** Task to carry out **
Starting at the line that contains "Given: Click the", transcribe every remaining line of the data below exactly, and omit all pictures.

** Exercise input **
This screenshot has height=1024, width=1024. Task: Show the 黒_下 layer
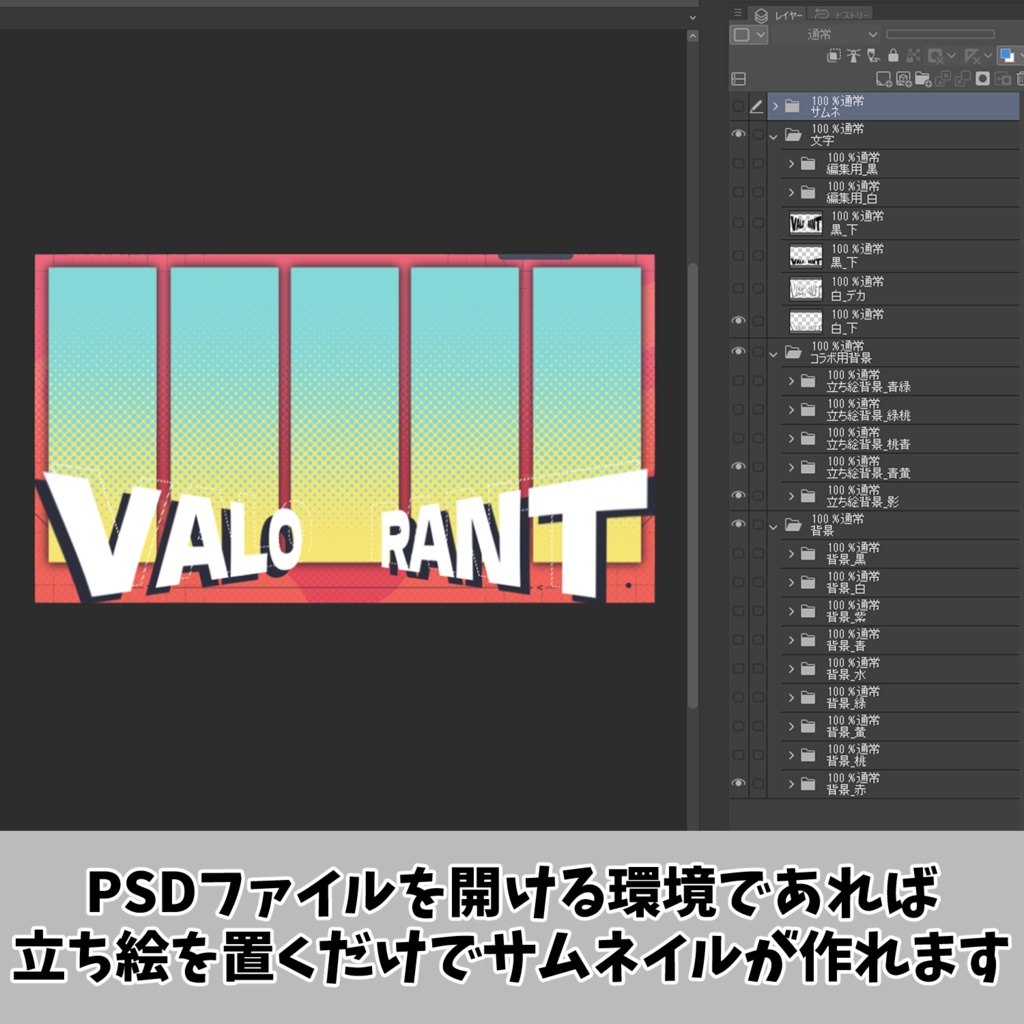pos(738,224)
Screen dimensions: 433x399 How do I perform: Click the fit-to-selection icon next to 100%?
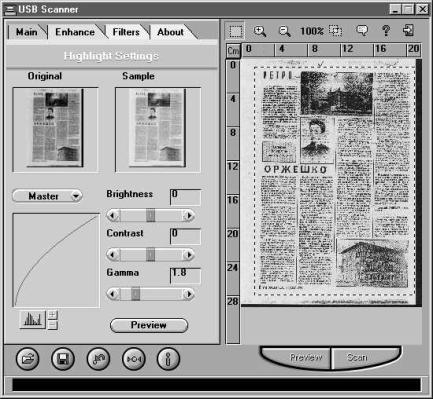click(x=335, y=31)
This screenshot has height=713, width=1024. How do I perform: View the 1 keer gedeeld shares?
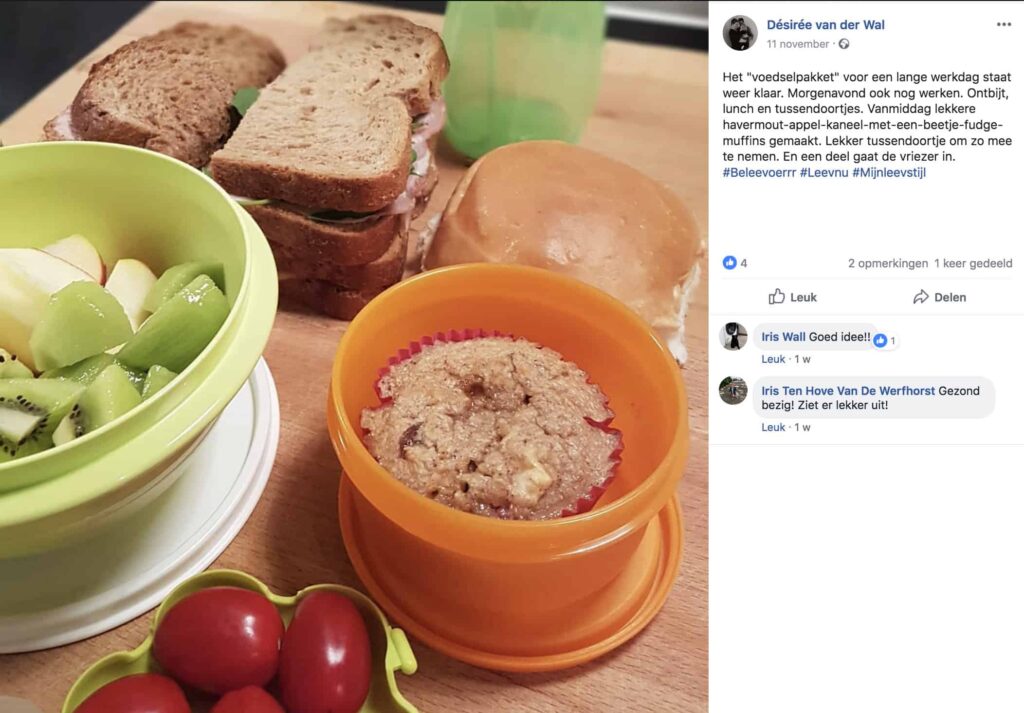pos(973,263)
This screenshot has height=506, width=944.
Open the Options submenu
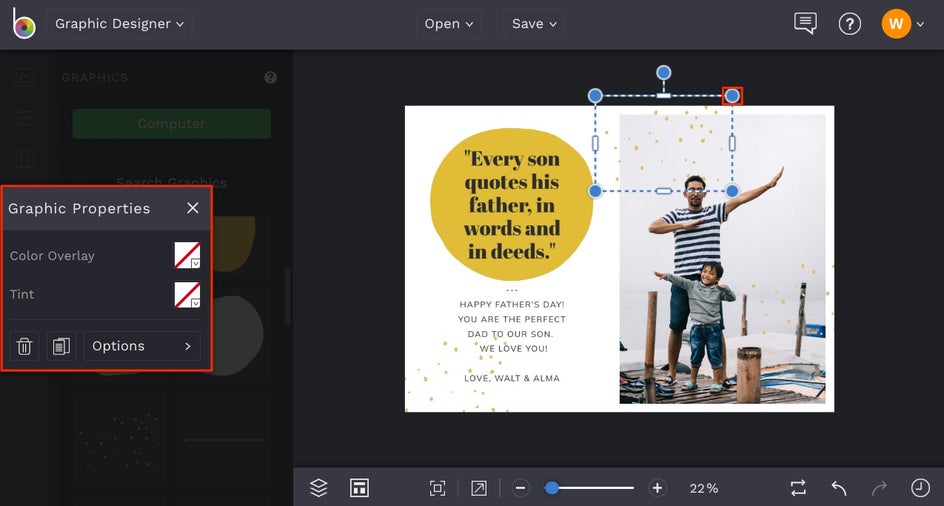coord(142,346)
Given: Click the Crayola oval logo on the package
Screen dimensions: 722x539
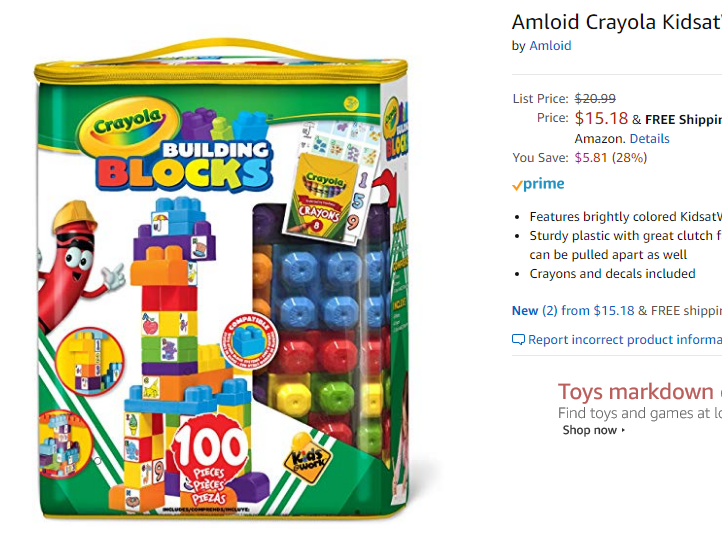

** Result of this exercise **
Given: Click the Crayola oval logo on the package
Screen dimensions: 722x539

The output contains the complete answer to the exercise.